Les Herbes Sauvages de Adam Souza – Gallimard – Mars 2024
Épique, emballant et dramatiquement… rigolo ! Les herbes sauvages par Adam de Souza, jeune dessinateur canadien, nous fait rencontrer Olivia, 17 ans et remplie de rage et de doute sur son avenir. Du reste, son avenir, il ne vaut mieux pas lui en parler.
Les sempiternelles questions sur le métier à faire plus tard et sur la question de la réussite scolaire, ce n’est pas son truc, mais alors pas du tout. Oli est plutôt du genre à résoudre ses problèmes à coups de poing et à tout envoyer valser. Pour elle, la vraie question, la seule qui vaille, c’est « quel est le sens de la vie ? ». Par exemple : vivre dans un monde où un arbre est un arbre, servir à quelque chose, remettre le monde à l’endroit… Pour en avoir le cœur net, la jeune fille va prendre la direction des îles Gulf, sur la côte ouest canadienne, à la recherche d’une communauté agricole utopiste.
Dans ce road movie en forme d’échappée existentielle, riche en rencontres ratées, en émotions rentrées et en pétages de plombs, Olivia va entraîner dans son sillage deux copains en mal d’aventures, Milo et Alvin. Si le trio va connaître quelques déconvenues, il va aussi bien se marrer, multipliant les conneries et les expériences salutaires. De quoi provoquer en nous une bonne dose d’intérêt, quelques rires et un grand bol d’air frais.
Barcelona, âme noire de Gani Jakupi, Denis Lapière, Martin Pardo, Ruben Pellejero et Eduard Torrents – Dupuis – Mars 2024
Denis Lapière et Gani Jakupi sont à la manœuvre du scénario de Barcelona, âme noire (collection Aire Libre), qui prend racine dans les heures sombres du franquisme. Pour les accompagner dans la description de la ville espagnole, de ses recoins et de ses travers, trois artistes se sont associés : Ruben Pellejero, maître chromatique absolu, Eduard Torrents, Catalan convaincu – avec qui Lapière a déjà publié Le convoi chez Dupuis en 2013 – et Martin Pardo, dessinateur hors-pair depuis le début des années 90.

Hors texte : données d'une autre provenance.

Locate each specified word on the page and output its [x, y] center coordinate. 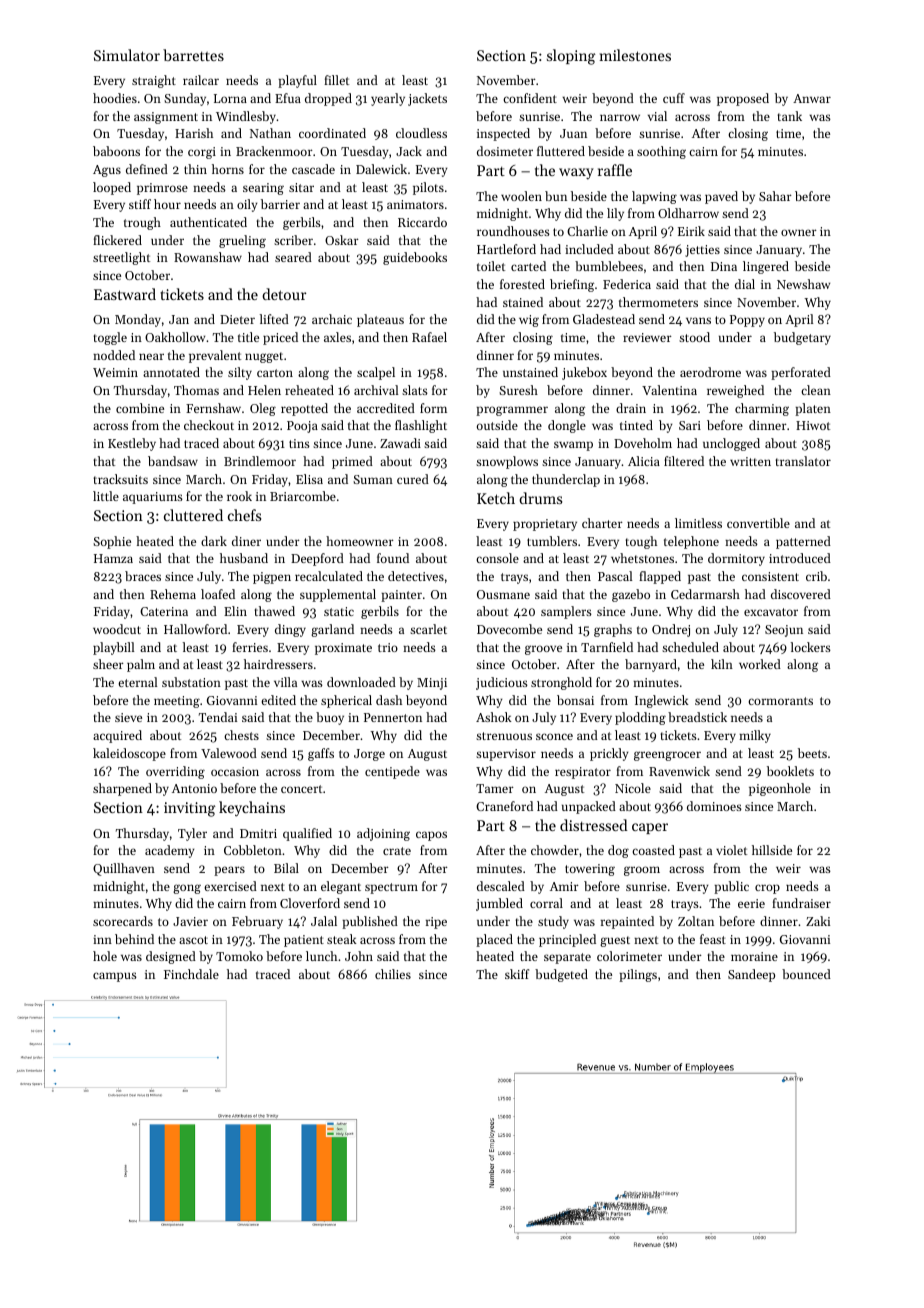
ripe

Ces 5 auteurs ont produit un travail complémentaire, où Barcelone demeure un point d’entrée et de sortie permanent, un vrai fil rouge, à l’image de la couleur du sang qui coule, dès les premières pages de la BD, sur le bas ventre d’une femme victime d’un bombardement de l’aviation nationaliste. À moins qu’il ne s’agisse là d’un sordide assassinat… En état de choc, son fils, prénommé Carlitos, est recueilli par Don Alejandro, riche ami de la famille dont la fille, Paula, ne sera pas insensible au charme du nouveau protégé.

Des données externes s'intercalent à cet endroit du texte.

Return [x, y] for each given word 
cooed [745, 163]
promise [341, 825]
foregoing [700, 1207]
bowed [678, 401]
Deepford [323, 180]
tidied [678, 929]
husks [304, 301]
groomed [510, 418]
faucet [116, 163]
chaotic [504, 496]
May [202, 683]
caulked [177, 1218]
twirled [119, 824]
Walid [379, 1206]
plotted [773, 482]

C’est là que commence le destin hors-norme de celui qui va profiter de la contrebande de produits interdits avec la France pour devenir Don Carlos, industriel et roi de la pègre barcelonaise.
Polar et saga historique, Barcelona, âme noire, est aussi une fable cruelle sur la recherche du bonheur, la culpabilité, le déterminisme de la dangerosité… Intelligente et rondement menée, la BD fait se croiser plusieurs destins stoppés net dans leur élan ou étouffés par l’âpreté des mauvaises surprises de la vie. Une belle expérience de lecture en même temps qu’une plongée graphique dans la capitale catalane.

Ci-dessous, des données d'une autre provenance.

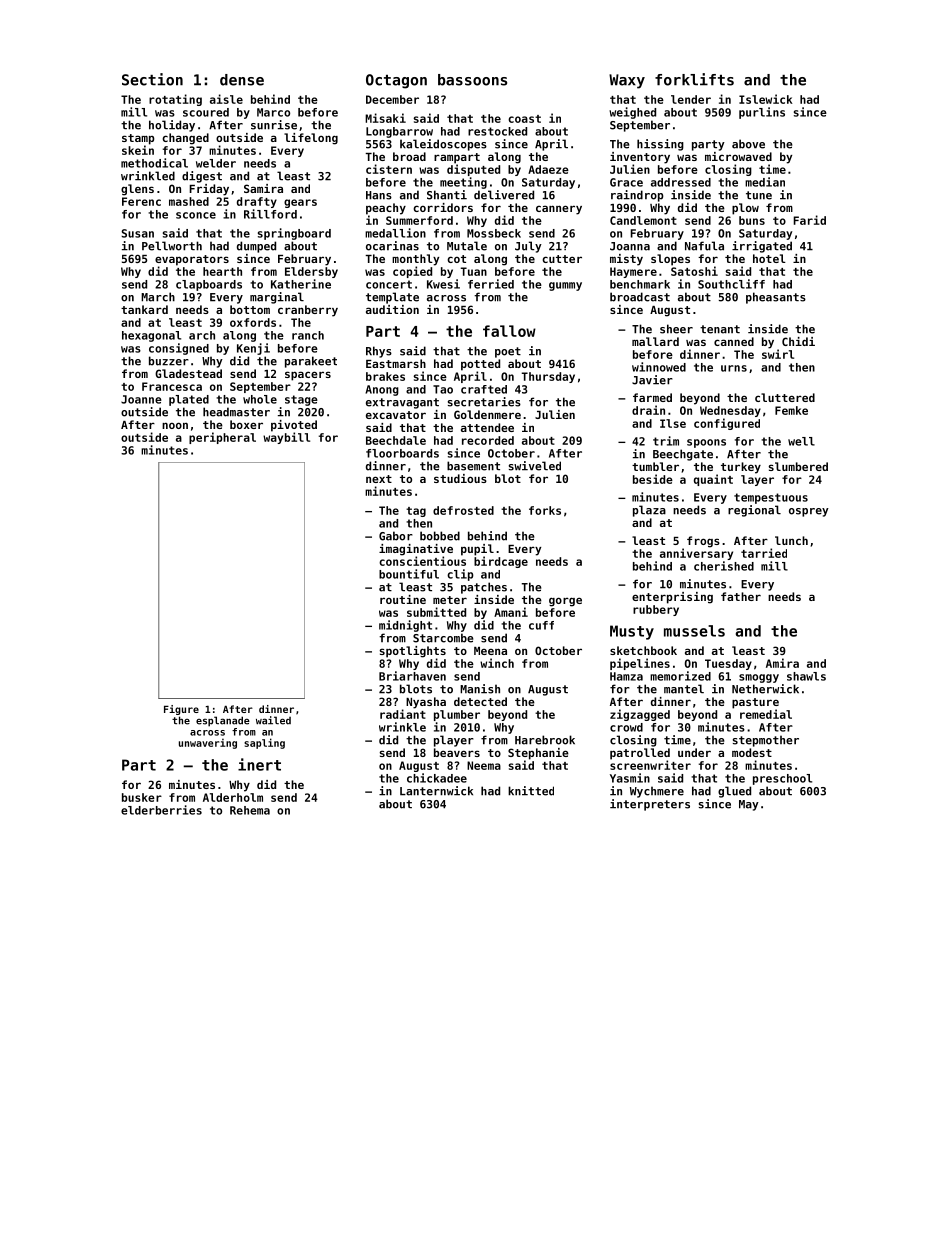  Describe the element at coordinates (501, 562) in the screenshot. I see `birdcage` at that location.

Le chantier de Fabien Grolleau et Clément C. Fabre – Dargaud – Février 2024
Du terrain à bâtir jusqu’aux finitions, en passant par l’avant-projet et les travaux, cette BD nous fait vivre le quotidien d’une jeune architecte adoubée par un patron aussi craint que fantasque.
Assurément, la jeune Flora Del Sol va en baver. Tout aussi assurément, le grand maître El Rodrigo va un peu la laisser mariner (il faut bien que jeunesse se fasse). Mais lui qui est plutôt fan de Le Corbusier et de la génération béton, va aussi lui faire confiance et lui donner sa chance. « Étonnez-moi, lui lance-t-il un jour de visite de chantier. Je ne vous ai pas engagée pour faire les seconds couteaux ».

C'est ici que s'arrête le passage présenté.